You can find more details about the Python API here.

CLI
ir_datasets export cranfield docs
[doc_id]    [title]    [text]    [author]    [bib]
...

You can find more details about the CLI here.

PyTerrier
import pyterrier as pt
pt.init()
dataset = pt.get_dataset('irds:cranfield')
# Index cranfield
indexer = pt.IterDictIndexer('./indices/cranfield')
index_ref = indexer.index(dataset.get_corpus_iter(), fields=['title', 'text', 'author', 'bib'])

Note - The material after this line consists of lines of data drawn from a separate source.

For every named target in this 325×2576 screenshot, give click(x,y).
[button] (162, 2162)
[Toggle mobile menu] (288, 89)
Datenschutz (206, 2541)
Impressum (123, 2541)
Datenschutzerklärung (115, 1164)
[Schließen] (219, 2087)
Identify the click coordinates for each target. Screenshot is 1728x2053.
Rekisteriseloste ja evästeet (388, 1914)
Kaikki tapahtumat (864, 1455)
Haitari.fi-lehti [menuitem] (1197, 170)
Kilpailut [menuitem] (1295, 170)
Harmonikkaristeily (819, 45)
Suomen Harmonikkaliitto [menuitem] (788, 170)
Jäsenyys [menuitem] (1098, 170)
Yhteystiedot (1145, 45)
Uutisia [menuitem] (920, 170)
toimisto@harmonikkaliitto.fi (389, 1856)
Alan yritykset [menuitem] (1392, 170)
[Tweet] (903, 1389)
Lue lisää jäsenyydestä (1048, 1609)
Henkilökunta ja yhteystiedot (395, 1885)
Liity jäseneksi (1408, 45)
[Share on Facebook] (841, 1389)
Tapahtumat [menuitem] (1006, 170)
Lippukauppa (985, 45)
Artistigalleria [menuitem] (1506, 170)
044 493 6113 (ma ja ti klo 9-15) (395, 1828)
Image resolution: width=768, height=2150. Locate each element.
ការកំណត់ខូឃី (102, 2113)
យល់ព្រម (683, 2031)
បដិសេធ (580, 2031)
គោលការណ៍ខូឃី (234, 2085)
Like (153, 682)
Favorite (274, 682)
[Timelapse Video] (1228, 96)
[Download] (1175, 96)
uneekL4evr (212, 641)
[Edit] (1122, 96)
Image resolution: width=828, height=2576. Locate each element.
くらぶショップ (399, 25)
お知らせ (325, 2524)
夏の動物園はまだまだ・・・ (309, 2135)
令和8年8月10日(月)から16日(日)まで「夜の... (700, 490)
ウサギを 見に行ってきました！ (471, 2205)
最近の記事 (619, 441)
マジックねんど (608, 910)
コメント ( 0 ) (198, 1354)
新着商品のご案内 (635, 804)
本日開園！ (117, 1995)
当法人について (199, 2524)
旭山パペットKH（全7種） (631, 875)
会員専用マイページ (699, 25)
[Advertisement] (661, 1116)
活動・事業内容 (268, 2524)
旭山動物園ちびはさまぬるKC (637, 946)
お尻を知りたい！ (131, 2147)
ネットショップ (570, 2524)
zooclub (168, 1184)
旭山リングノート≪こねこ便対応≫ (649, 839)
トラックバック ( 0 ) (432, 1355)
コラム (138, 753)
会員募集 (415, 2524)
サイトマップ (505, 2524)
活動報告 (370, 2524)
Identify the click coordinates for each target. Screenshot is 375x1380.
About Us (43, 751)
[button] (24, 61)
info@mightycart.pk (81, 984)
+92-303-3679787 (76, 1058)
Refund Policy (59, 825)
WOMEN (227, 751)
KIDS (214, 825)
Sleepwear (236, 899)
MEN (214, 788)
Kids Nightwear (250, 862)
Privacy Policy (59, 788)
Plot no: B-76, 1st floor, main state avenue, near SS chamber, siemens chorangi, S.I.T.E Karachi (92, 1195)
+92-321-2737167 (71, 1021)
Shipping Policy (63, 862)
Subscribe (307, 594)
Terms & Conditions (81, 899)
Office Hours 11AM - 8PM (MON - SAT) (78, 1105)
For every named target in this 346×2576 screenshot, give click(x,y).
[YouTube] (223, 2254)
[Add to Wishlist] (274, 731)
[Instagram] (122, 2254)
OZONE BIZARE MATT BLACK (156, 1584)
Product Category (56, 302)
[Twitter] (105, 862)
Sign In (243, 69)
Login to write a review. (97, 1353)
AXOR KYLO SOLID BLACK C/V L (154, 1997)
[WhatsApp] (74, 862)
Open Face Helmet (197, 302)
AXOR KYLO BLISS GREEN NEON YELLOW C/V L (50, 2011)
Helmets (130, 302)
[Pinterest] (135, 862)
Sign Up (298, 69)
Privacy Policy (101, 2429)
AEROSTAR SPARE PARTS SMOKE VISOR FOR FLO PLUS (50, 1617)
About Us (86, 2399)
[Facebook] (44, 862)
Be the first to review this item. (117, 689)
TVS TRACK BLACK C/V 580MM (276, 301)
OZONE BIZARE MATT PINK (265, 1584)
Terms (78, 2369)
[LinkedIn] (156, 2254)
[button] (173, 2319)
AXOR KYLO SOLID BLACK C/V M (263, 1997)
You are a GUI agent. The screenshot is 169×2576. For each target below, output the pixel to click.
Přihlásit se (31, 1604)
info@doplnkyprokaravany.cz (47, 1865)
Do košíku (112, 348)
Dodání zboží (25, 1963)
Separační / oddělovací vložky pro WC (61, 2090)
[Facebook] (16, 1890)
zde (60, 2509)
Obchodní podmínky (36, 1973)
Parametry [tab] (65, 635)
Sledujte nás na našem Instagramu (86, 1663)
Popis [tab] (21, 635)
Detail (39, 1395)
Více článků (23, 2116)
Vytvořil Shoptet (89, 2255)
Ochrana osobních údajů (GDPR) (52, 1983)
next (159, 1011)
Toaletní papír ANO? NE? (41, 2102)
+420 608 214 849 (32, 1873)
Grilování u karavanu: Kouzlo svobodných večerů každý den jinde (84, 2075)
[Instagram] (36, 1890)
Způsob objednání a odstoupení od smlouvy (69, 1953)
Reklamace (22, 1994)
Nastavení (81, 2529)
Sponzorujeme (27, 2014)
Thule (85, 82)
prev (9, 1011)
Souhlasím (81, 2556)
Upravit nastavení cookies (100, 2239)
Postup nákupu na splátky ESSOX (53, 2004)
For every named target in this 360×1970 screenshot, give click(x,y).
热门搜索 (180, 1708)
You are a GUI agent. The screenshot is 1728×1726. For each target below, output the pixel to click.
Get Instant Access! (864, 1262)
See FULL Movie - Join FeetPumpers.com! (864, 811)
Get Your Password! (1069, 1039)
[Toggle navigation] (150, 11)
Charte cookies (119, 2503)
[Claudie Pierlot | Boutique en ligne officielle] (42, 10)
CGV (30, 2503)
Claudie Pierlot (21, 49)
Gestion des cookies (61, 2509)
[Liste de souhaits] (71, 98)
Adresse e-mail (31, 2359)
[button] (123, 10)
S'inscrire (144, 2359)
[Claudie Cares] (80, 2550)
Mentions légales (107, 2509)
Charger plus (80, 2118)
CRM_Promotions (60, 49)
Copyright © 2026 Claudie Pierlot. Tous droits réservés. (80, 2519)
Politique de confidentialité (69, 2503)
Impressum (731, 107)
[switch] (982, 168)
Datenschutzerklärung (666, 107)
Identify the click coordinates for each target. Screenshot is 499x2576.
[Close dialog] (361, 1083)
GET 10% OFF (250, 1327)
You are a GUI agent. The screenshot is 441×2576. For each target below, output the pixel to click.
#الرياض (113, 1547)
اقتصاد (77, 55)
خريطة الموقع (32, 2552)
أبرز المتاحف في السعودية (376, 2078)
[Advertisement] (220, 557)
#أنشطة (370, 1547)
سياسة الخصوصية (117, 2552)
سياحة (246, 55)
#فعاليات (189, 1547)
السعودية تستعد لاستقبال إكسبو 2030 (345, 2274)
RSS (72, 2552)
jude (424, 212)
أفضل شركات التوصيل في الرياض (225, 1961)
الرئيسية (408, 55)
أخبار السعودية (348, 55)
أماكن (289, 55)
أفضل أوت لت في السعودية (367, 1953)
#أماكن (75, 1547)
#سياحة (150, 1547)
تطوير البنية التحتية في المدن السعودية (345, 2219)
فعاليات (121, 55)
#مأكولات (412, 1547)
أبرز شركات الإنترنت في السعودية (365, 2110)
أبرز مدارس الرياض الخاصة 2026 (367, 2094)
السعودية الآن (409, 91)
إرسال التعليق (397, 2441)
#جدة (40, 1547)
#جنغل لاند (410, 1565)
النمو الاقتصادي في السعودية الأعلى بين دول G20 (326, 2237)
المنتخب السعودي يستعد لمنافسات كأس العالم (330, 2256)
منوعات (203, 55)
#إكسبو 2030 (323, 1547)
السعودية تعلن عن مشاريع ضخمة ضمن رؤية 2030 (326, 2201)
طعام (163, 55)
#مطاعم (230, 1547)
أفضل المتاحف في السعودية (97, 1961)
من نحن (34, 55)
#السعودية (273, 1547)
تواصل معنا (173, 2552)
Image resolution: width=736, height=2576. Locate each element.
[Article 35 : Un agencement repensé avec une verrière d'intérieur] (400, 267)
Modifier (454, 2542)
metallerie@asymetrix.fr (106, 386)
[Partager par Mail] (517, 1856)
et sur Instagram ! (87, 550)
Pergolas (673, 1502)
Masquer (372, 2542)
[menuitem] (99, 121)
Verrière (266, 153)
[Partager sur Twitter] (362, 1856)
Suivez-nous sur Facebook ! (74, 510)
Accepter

You can find more details about PyTerrier indexing here.

qrels
Query relevance judgment type:
TrecQrel: (namedtuple)
  1. query_id: str
  2. doc_id: str
  3. relevance: int
  4. iteration: str

Relevance levels

Rel.Definition
-1References of no interest.
1References of minimum interest, for example, those that have been included from an historical viewpoint.
2References which were useful, either as general background to the work or as suggesting methods of tackling certain aspects of the work.
3References of a high degree of relevance, the lack of which either would have made the research impracticable or would have resulted in a considerable amount of extra work.
4References which are a complete answer to the question.

Examples:

Python API
import ir_datasets
dataset = ir_datasets.load("cranfield")
for qrel in dataset.qrels_iter():
    qrel # namedtuple<query_id, doc_id, relevance, iteration>

You can find more details about the Python API here.

CLI
ir_datasets export cranfield qrels --format tsv
[query_id]    [doc_id]    [relevance]    [iteration]
...

You can find more details about the CLI here.

PyTerrier
import pyterrier as pt
from pyterrier.measures import *
pt.init()
dataset = pt.get_dataset('irds:cranfield')
index_ref = pt.IndexRef.of('./indices/cranfield') # assumes you have already built an index
pipeline = pt.BatchRetrieve(index_ref, wmodel='BM25')
# (optionally other pipeline components)
pt.Experiment(
    [pipeline],
    dataset.get_topics(),
    dataset.get_qrels(),
    [MAP, nDCG@20]
)

You can find more details about PyTerrier experiments here.